An exact reproduction of all entries is required.

Stored records:
== Segment start ==

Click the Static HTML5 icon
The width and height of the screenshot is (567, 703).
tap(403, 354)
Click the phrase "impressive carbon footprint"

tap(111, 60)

== Segment end ==

Exercise solution.
Click the Static HTML5 icon
The width and height of the screenshot is (567, 703).
tap(403, 354)
Click the phrase "impressive carbon footprint"

tap(111, 60)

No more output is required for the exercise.